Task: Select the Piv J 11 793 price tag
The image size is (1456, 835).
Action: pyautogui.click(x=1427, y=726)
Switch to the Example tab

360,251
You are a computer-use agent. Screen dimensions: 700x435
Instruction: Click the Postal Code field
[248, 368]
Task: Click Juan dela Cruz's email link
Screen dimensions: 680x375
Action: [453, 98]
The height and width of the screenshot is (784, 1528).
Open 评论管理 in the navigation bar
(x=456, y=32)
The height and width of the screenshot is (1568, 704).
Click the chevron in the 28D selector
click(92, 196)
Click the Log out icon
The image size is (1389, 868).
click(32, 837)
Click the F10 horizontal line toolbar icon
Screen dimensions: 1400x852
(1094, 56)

⁂

Required action:
Copy the stretch of the records above that runs from the line with "The image size is (1456, 835)." through the line with "Task: Click Juan dela Cruz's email link". Both end lines belong in the copy, and nothing else does.

Response to the task:
The image size is (1456, 835).
Action: pyautogui.click(x=1427, y=726)
Switch to the Example tab

360,251
You are a computer-use agent. Screen dimensions: 700x435
Instruction: Click the Postal Code field
[248, 368]
Task: Click Juan dela Cruz's email link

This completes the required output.